3. Hessian is a sufficient condition. So when |H| = 0, we cannot say anything if the function is concave or convex. Hessian can be 0 even for strictly convex functions. For example : Hessian of f=x^2 + y^2 is 0 at (0,0) but then also the function is STrictly convex

4. If you have $X\subset\mathbb{R}^n$ convex with $X^\circ\neq\emptyset$, $f:X\to\mathbb{R}$, $f\in\mathrm{C}^2$ and denote by $Hf(x)$ the Hessian of $f$ at $x\in X$ i.e. $Hf(x)=\bigg(\frac{\partial^2 f}{\partial x_i\partial x_j}(x)\bigg)_{i,j=1,\dots,n}$, then:
$f$ is convex if and only if $Hf(x)$ is a positive semidefinite matrix, $\forall x\in X$.
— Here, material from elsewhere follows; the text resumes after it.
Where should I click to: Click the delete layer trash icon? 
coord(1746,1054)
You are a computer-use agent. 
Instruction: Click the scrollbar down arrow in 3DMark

5. in ur definition it says "If and only if the hessian is positive semidefinite" .

so that means that when Hessian is 0 there still exists a possibility of the function being strictly convex. We cannot conclude anything by using Hessian in this case.

6. I didn't say anything about strict convexity. And my last post is a proposition (a characterisation of convex functions that belong to $\mathrm{C}^2$), not a definition.

Check and see that the Hessian is not positive semidefinite (in every/any point). That implies that the function is not convex. Also, the Hessian is not negative semidefinite - and that implies that the function is not concave.